Chandana Banerjee (WAG ’03)
MPA in Health Policy and Management
Improving End-of-Life Living
By David Hollander
Portrait by Simons Finnerty
Working with vulnerable populations was always Chandana Banerjee’s dream; it’s what inspired her to take a position at a managed care company following her graduation from the Wagner Graduate School of Public Service. But her father’s unexpected death following a simple hernia surgery turned her world upside down. “What bothered me most,” she says, “was how he died—confused and disoriented and probably uncomfortable.” Banerjee realized that people near life’s end had no allies in the medical world. “The prevailing attitude,” she says, “is that once a prognosis of death is given, medical care is over.”
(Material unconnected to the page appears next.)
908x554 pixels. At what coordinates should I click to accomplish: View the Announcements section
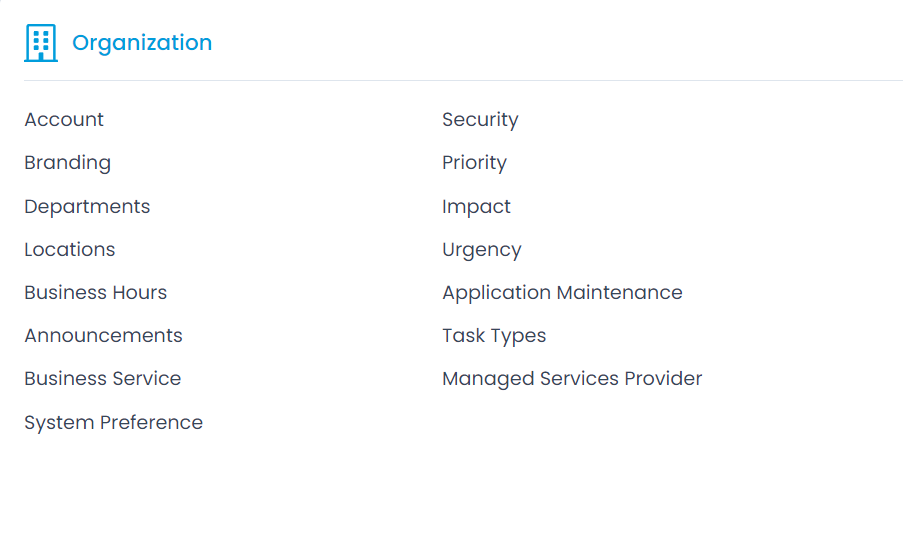coord(103,336)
Driven to fill this void, Banerjee dropped everything in order to pursue a medical degree, focusing on the often neglected area of palliative care. With clinical degree and residency experience in hand, Banerjee joined the staff of City of Hope in Duarte, California, just outside Los Angeles. She’s now dean of graduate medical education at the world-renowned cancer institute.
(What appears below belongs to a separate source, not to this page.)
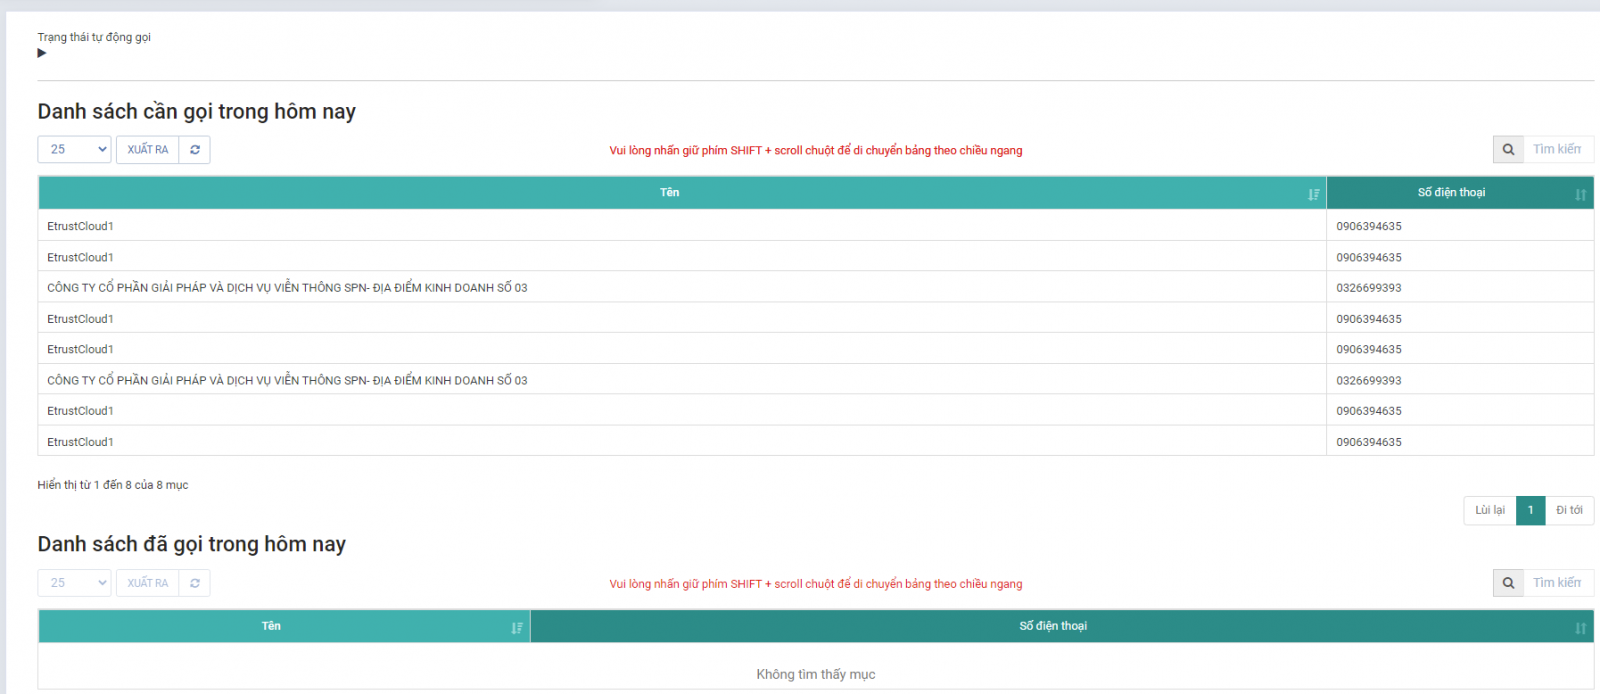This screenshot has height=694, width=1600.
Task: Go to previous page with Lùi lại
Action: point(1489,510)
Banerjee set to work empowering doctors and patients to make informed, compassionate decisions during life’s final stage. She created a palliative medicine fellowship and guided policy that supports patient control over end-of-life decisions, including the choice to die. She also established an End of Life Symposium that has already trained more than 15,000 physicians. Banerjee has been widely recognized as an advocate and thought leader in end-of-life care, but she’s eyeing bigger goals. “We need permanent, structural change in medical training,” she says, “and a focus on the entire circle of life and death.”